Description of the task. Wherever a line in the data below holds "agent", copy that line.

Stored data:
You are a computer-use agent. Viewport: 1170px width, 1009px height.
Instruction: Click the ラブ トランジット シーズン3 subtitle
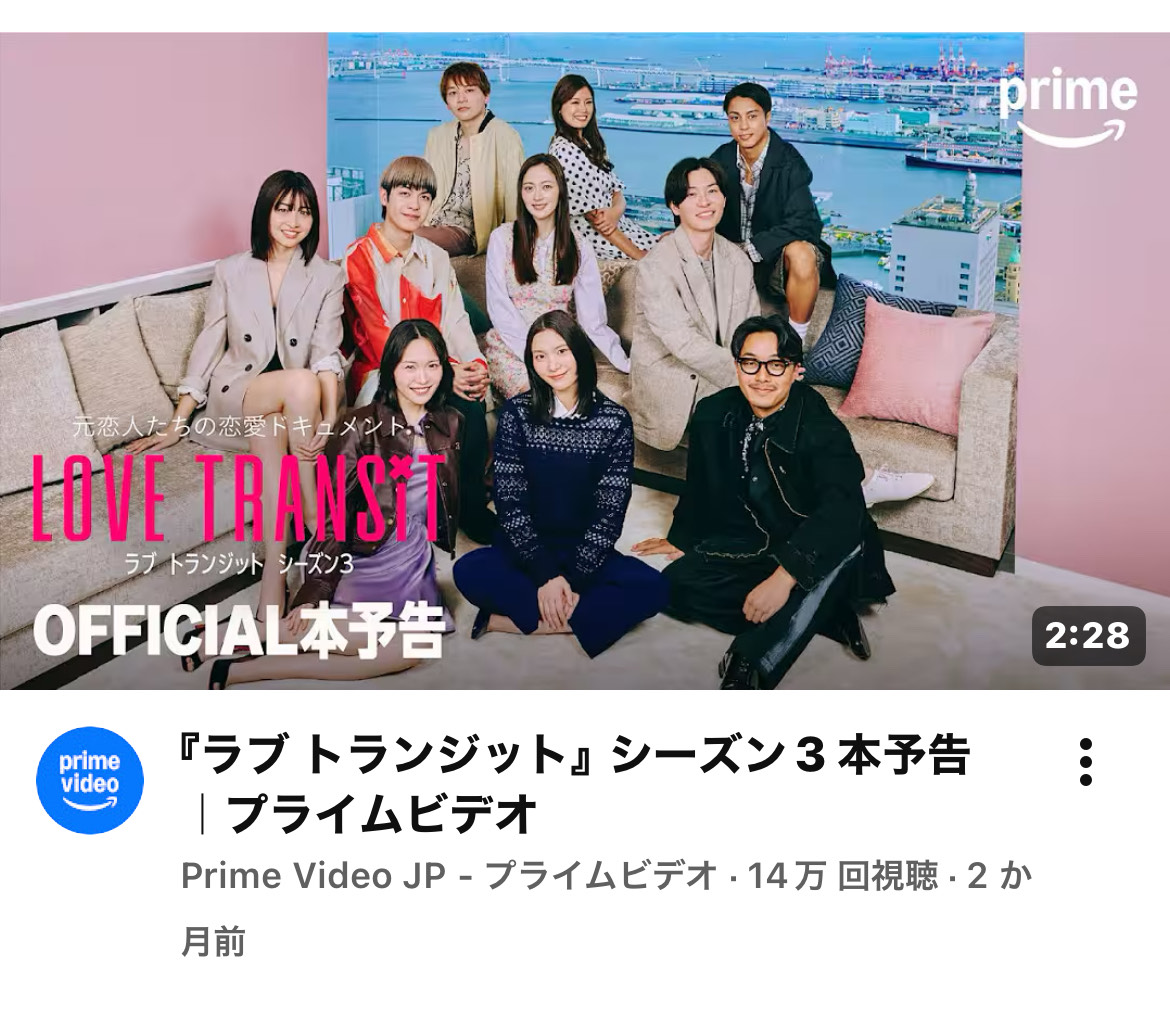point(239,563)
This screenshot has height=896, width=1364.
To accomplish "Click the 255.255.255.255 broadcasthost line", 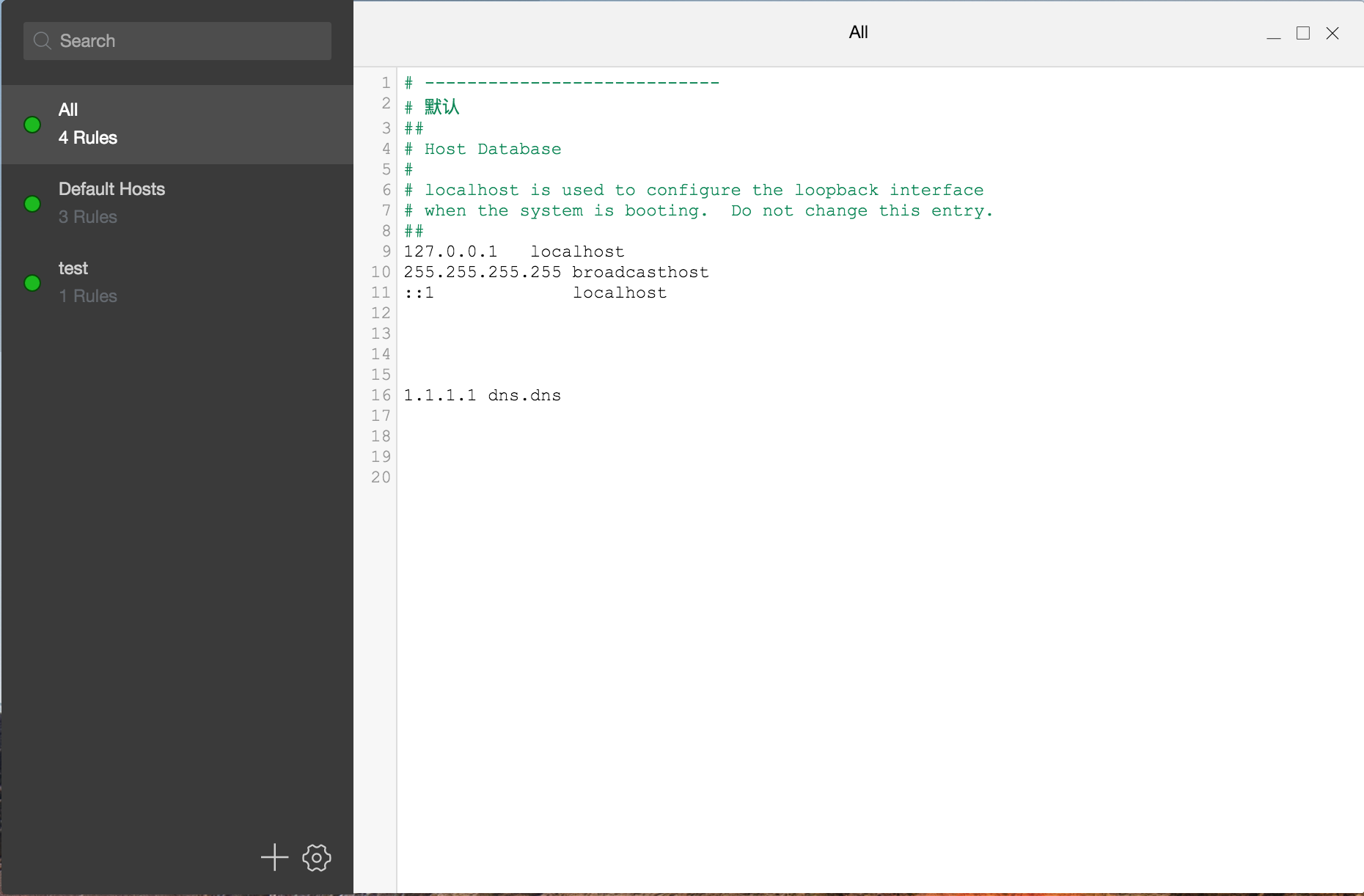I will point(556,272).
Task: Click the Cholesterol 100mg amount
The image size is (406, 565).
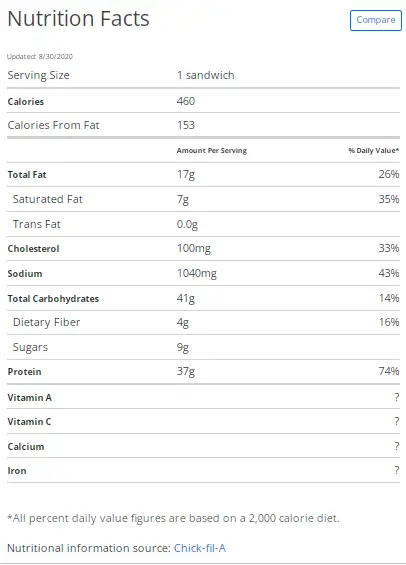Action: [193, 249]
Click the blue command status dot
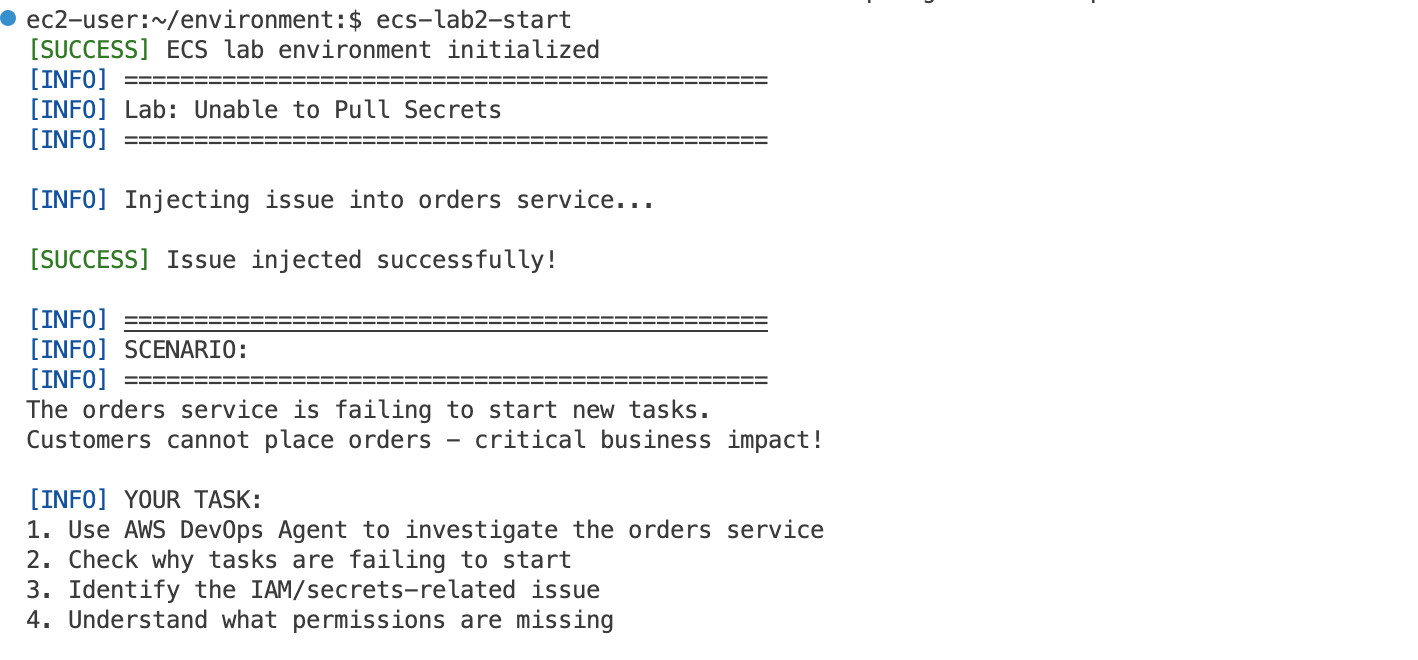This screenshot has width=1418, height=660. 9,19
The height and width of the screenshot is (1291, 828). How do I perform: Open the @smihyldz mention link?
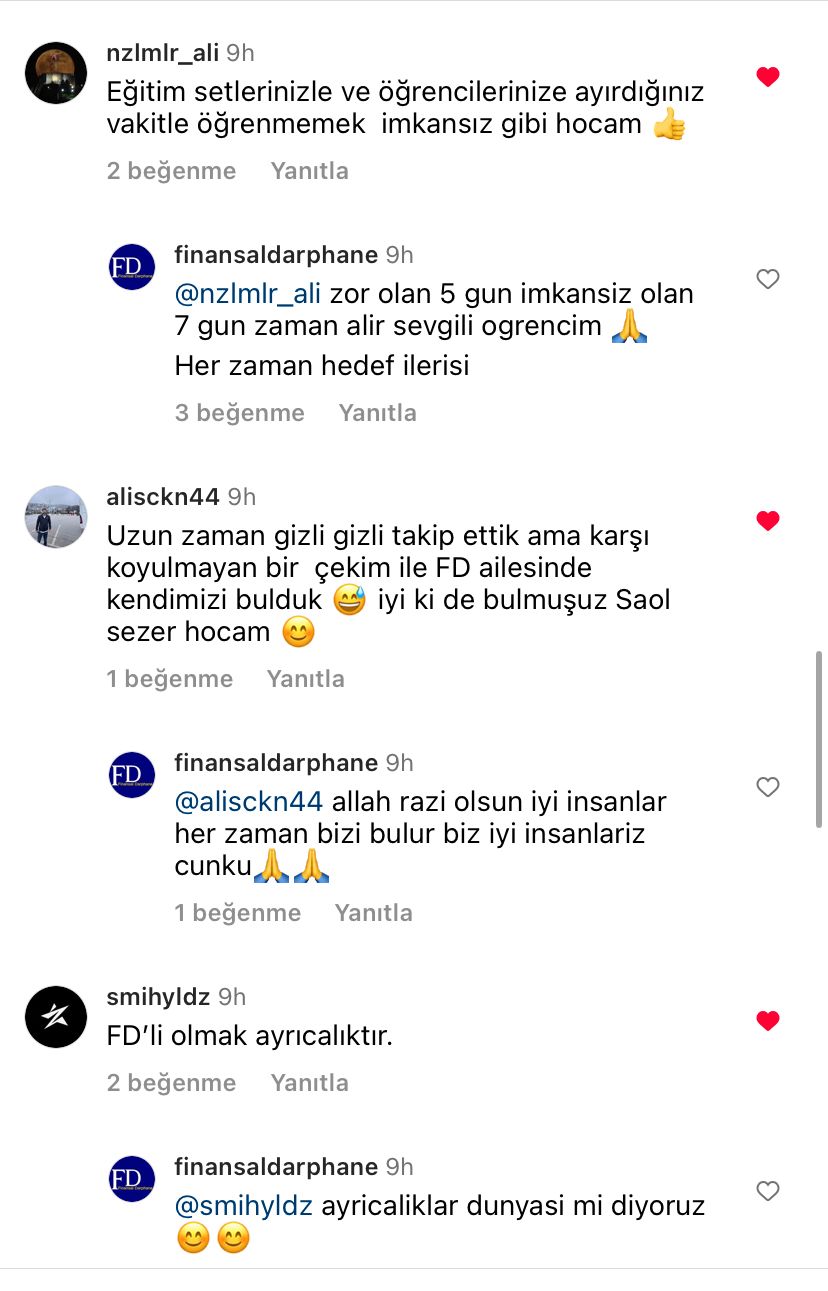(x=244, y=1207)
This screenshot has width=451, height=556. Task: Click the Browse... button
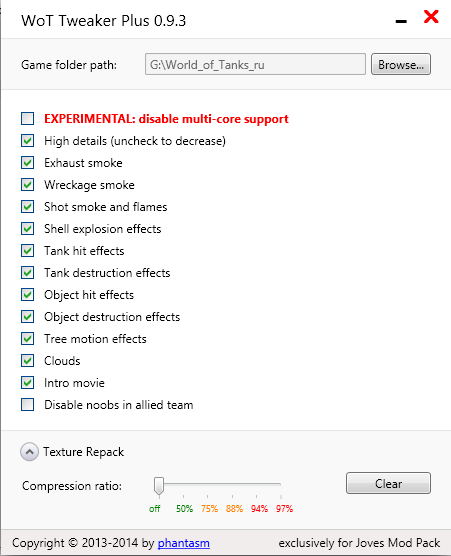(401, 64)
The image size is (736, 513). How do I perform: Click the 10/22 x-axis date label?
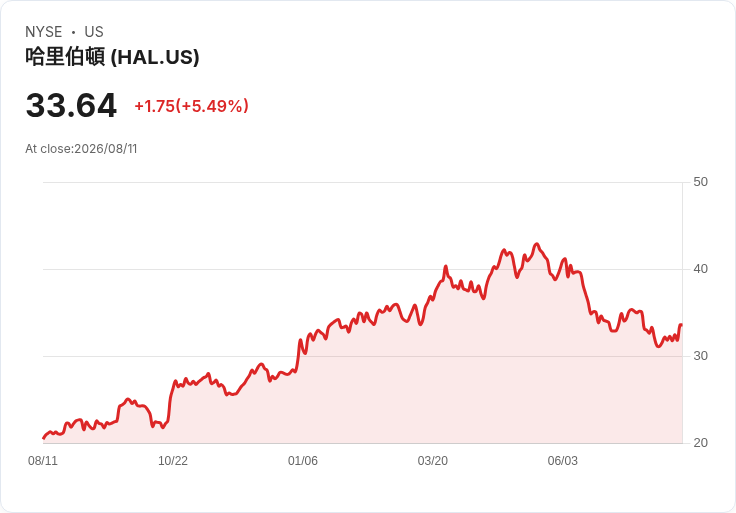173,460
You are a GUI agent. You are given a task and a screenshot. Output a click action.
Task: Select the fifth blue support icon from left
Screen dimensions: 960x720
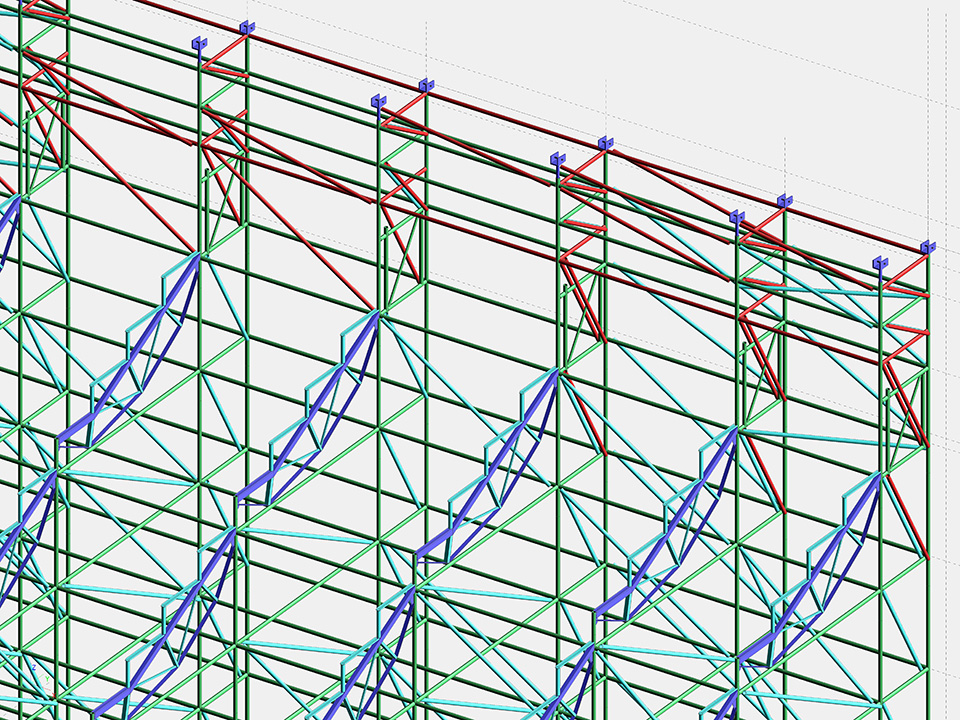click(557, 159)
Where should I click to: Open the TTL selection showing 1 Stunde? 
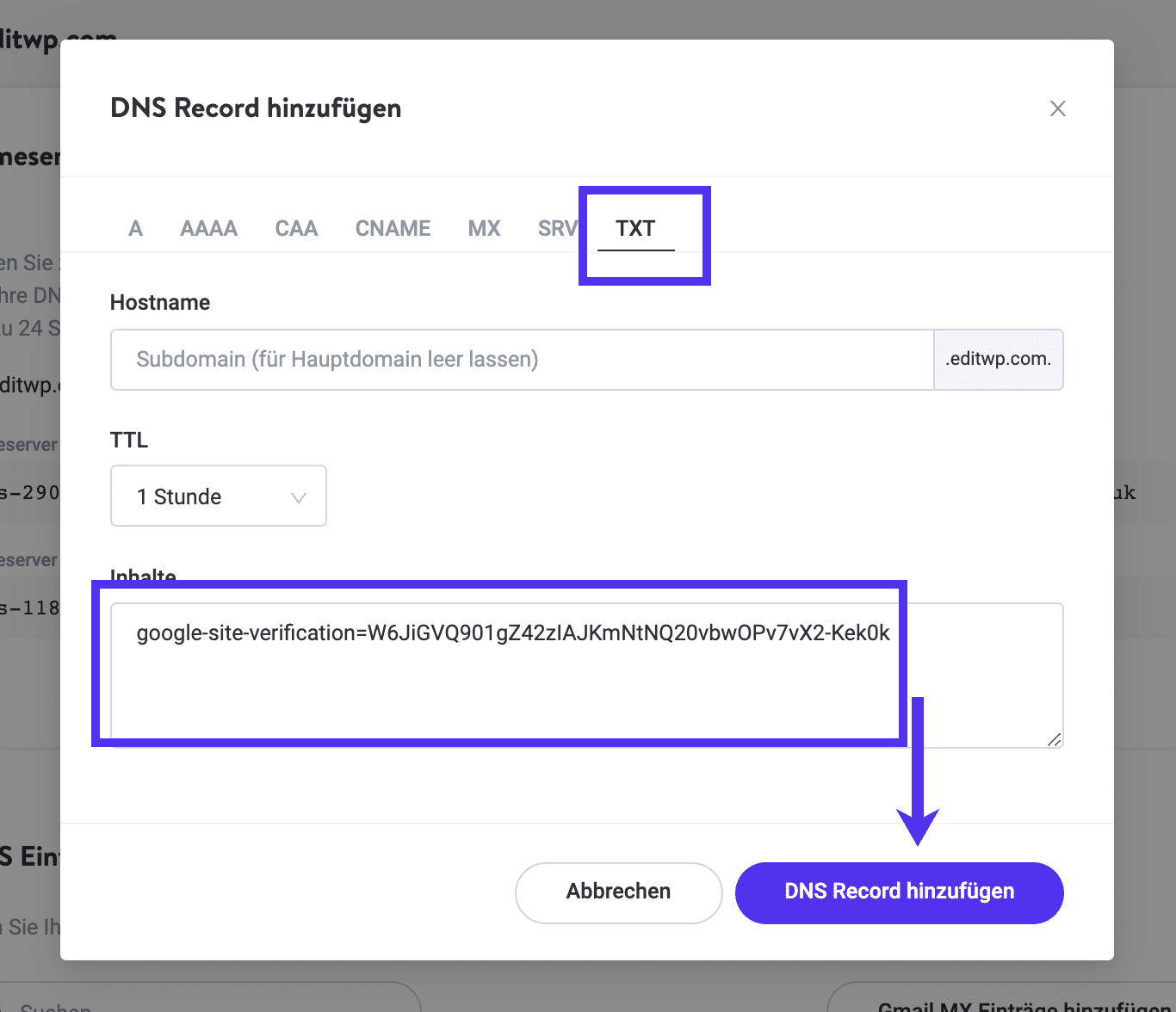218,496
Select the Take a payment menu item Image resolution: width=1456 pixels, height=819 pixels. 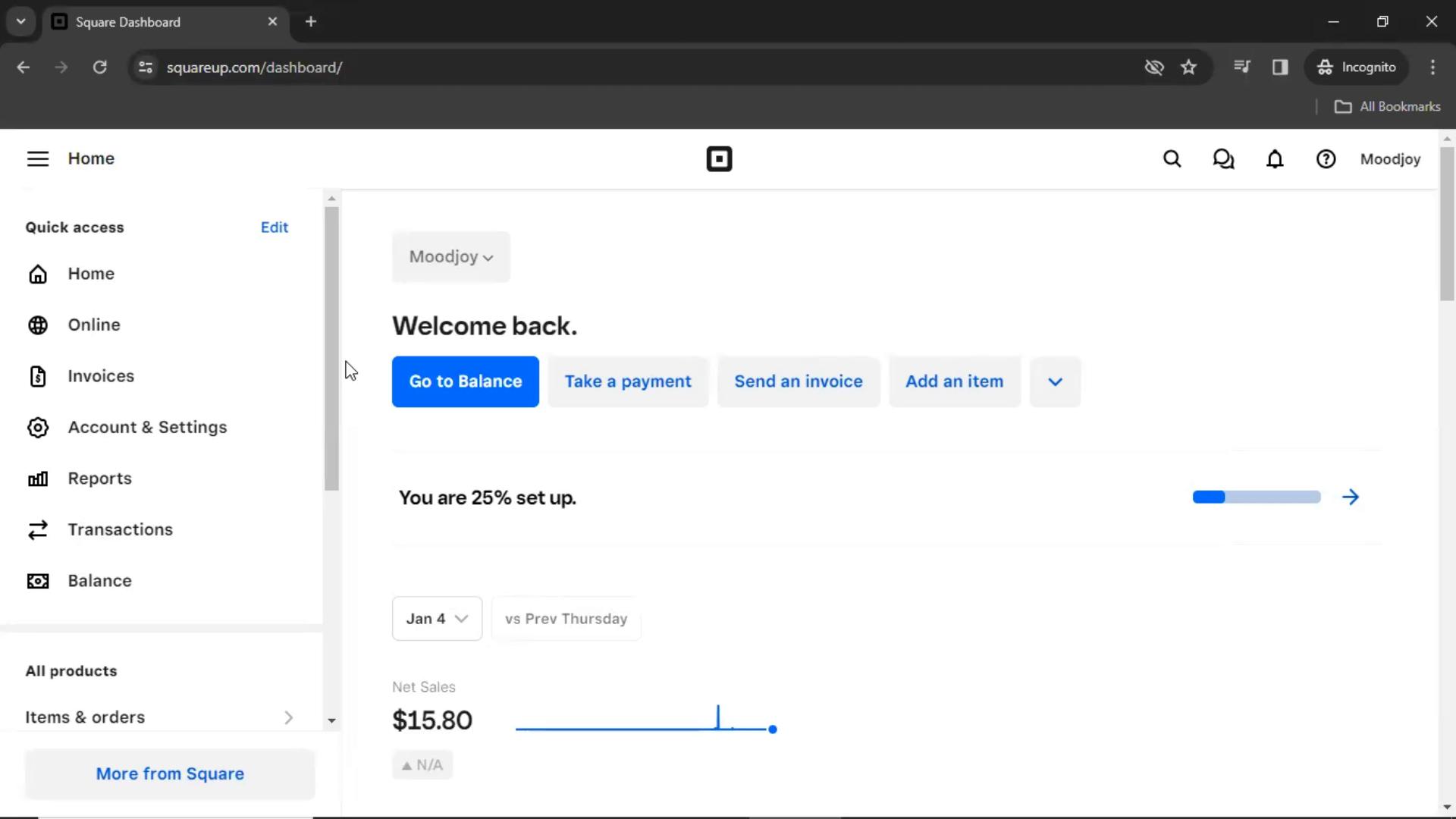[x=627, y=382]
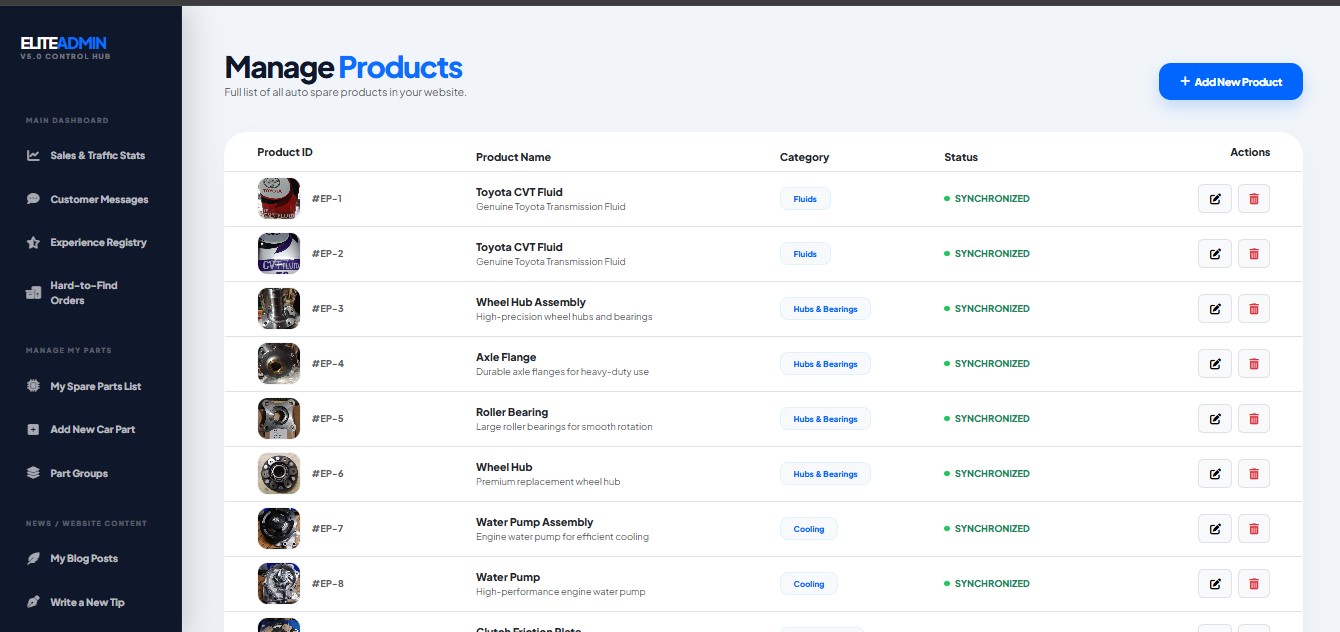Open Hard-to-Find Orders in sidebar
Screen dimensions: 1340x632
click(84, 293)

Solution below.
You are a computer-use agent. Viewport: 1170px width, 1009px height.
You are a GUI agent. You are given a task and a screenshot. Output a click action.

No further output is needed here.